The COVID-19 pandemic may have halted many aspects of daily life, but the wheels of justice at your friendly federal regulators continue to turn. In the months since the crisis, a number of enforcement actions by both the Consumer Financial Protection Bureau and Federal Trade Commission suggest that consumer regulators have become more determined, not less, during the crisis.
Fraud as Lynchpin of Federal Enforcement
Many of the agencies’ actions have a heavy theme in fraud: products or services to which consumers did not agree or that are illegal and void in their entirety. This emphasis echoes CFPB Director Kraninger’s recent public statements that the Bureau will take aggressive positions to stamp out fraud. Recent activity has proven those statements to be accurate.
For example, the CFPB joined with the Office of the Attorney General for South Carolina and Arkansas to sue an operation that purchased servicemembers’ future pension and disability payments for a lump sum, alleging that the transactions were usurious and deceptive offers of credit and an unlawful assignment of federal servicemember benefits.
In a joint action with the Massachusetts Attorney General, the CFPB filed suit against Commonwealth Equity Group in connection with its offering of student loan debt relief services.
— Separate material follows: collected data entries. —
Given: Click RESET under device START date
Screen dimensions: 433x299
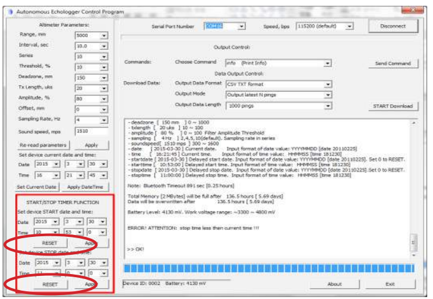Looking at the screenshot, I should tap(50, 244).
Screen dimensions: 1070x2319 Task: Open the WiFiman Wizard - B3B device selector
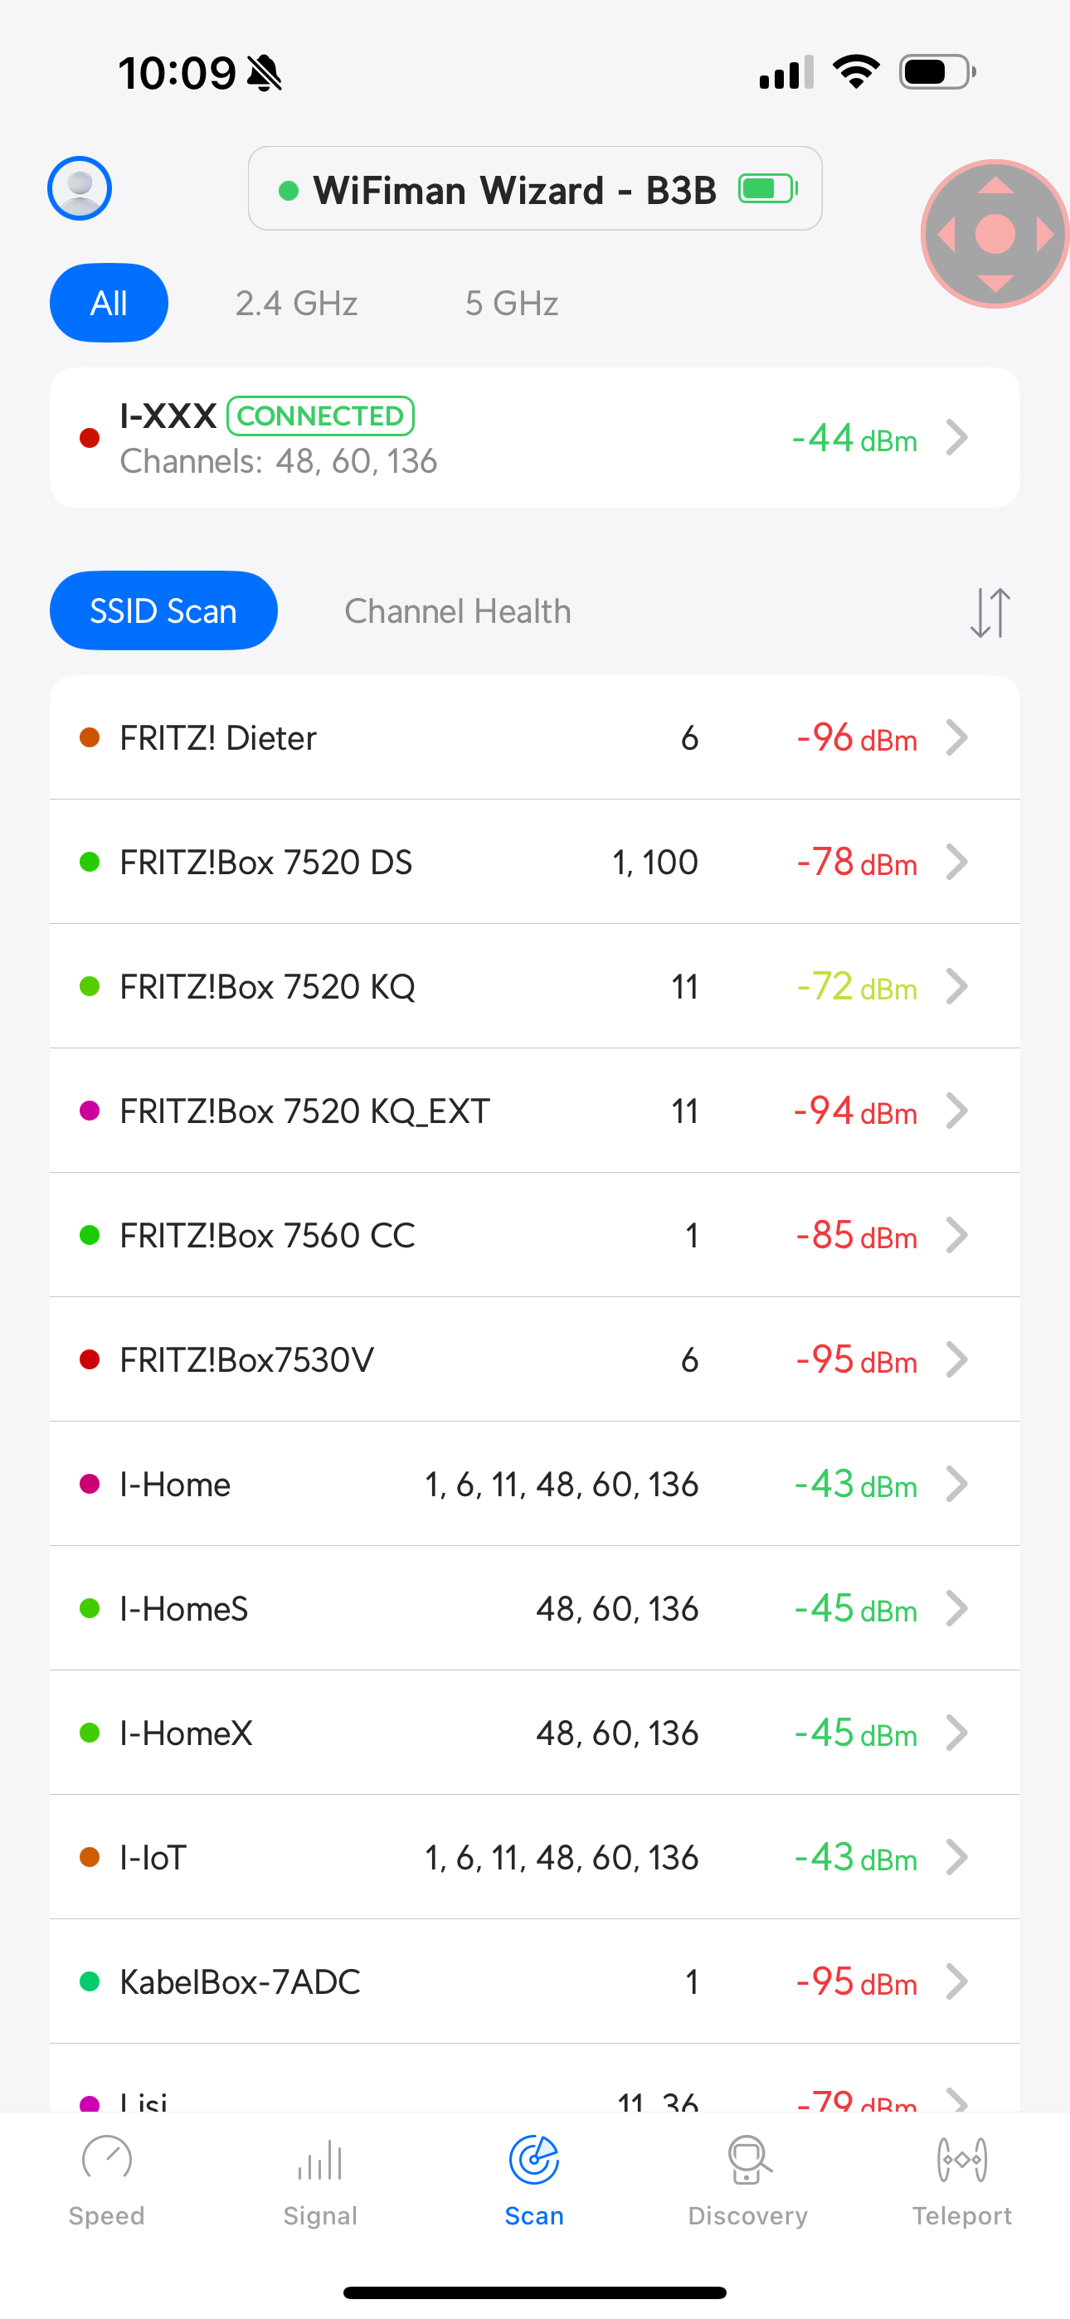(535, 189)
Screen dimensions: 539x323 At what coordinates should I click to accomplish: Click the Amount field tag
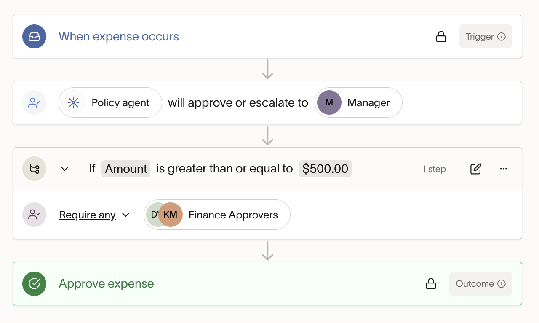(126, 169)
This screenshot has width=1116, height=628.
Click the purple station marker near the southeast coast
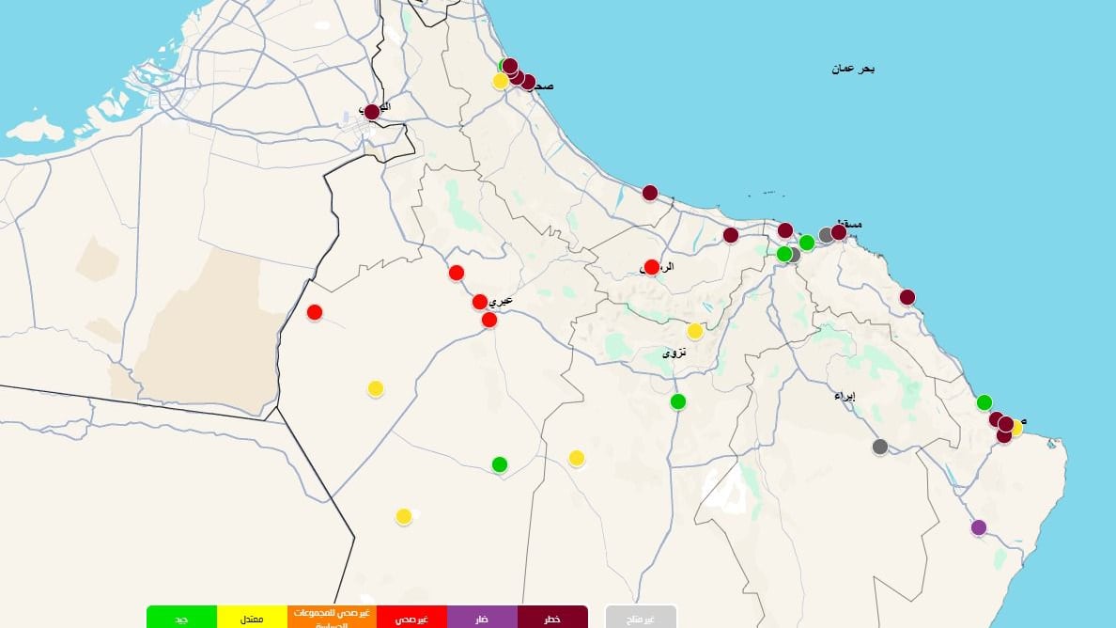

Similar to other recent enforcement actions regarding this business model, the joint action takes issue with the collection of upfront fees and the promise of allegedly unrealistic results. The CFPB similarly took action against a mortgage lender in connection with its alleged scheme to obtain consumer reports based on false pretenses so that its associated debt relief partners could sell their products and services.
Finally, the CFPB penalized a national bank for allegedly enrolling consumers in unauthorized services and opening unauthorized accounts. Driven by the bank’s incentive program to cross-sell products, employees had allegedly enrolled consumers in products and services without their knowledge, a claim that is nearly identical to the Bureau’s major case against one of the nation’s largest banks for the same practices in 2017.
Not to be outdone, the FTC has continued its aggressive pursuit of alleged fraud in the consumer finance market, taking action against fraudulent payment processing practices, unauthorized electronic payments from bank accounts, online sales schemes, and shipping and refund practices. Interestingly, however, the FTC has not yet used its enforcement tools to seek emergency relief against actors who allegedly make false statements or offer fraudulent products in connection with COVID-19 relief, opting instead to send only warning letters.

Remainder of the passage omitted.